Only A Novel

Sir Walter Scott’s Review of Emma

Posted in Books, Emma, Jane Austen, Literature, Review by onlyanovel on January 19, 2008

Quarterly ReviewWhat can I say? I was curious. I have often read about this famous “flattering” review that Sir Walter Scott—author of Ivanhoe, The Lady of the Lake, and many others—wrote about Austen’s Emma, but I’ve never really read excerpts from that review, which appeared in the October 1815 edition (published on 12 March 1816) of The Quarterly Review. So I went in search of the article so I can read it myself. It wasn’t straightforward to find a digital copy online—to my surprise—but I eventually found one reproduced in the book Famous Reviews, edited by R. Brimley Johnson (London, 1914). Hooray for Project Gutenberg! Here are some excerpts from Scott’s review, which I’ve also posted on this blog’s The Pages (see sidebar).

Scott starts by discussing the value of a novel, even mediocre ones, but acknowledges that Austen’s Emma, as well as Sense and Sensibility and Pride and Prejudice, were not your run-of-the-mill novels:

If such apologies may be admitted in judging the labours of ordinary
novelists, it becomes doubly the duty of the critic to treat with
kindness as well as candour works which, like this before us, proclaim a
knowledge of the human heart, with the power and resolution to bring
that knowledge to the service of honour and virtue. The author is
already known to the public by the two novels announced in her title-page,
and both, the last especially, attracted, with justice, an
attention from the public far superior to what is granted to the
ephemeral productions which supply the regular demand of watering-places
and circulating libraries. They belong to a class of fictions which has
arisen almost in our own times, and which draws the characters and
incidents introduced more immediately from the current of ordinary life
than was permitted by the former rules of the novel.
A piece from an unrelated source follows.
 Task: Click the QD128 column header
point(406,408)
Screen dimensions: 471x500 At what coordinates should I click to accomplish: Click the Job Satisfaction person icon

As the last sentence of this quote indicates, there was at that time occurring a transormation of the novel from one which related sensational, overly sentimental, impossible schemes and tones to one which realistically reflected ordinary life and ordinary people. Does this remind you of anything? Reading the first half of Scott’s article, I was continually reminded of Austen’s Northanger Abbey, which was written around 16 years before the review (but published posthumously). In light of the first sentence of the next excerpt, I find this very interesting! Check it out:

Accordingly a style of novel has arisen, within the last fifteen or
twenty years, differing from the former in the points upon which the
interest hinges; neither alarming our credulity nor amusing our
imagination by wild variety of incident, or by those pictures of
romantic affection and sensibility, which were formerly as certain
attributes of fictitious characters as they are of rare occurrence among
those who actually live and die. The substitute for these excitements,
which had lost much of their poignancy by the repeated and injudicious
use of them, was the art of copying from nature as she really exists in
the common walks of life, and presenting to the reader, instead of the
splendid scenes of an imaginary world, a correct and striking
representation of that which is daily taking place around him.

This new style of the novel, however, was riskier and required more skill to write:

In adventuring upon this task, the author makes obvious sacrifices, and
encounters peculiar difficulty. He who paints from le beau idéal, if
his scenes and sentiments are striking and interesting, is in a great
measure exempted from the difficult task of reconciling them with the
ordinary probabilities of life: but he who paints a scene of common
occurrence, places his composition within that extensive range of
criticism which general experience offers to every reader.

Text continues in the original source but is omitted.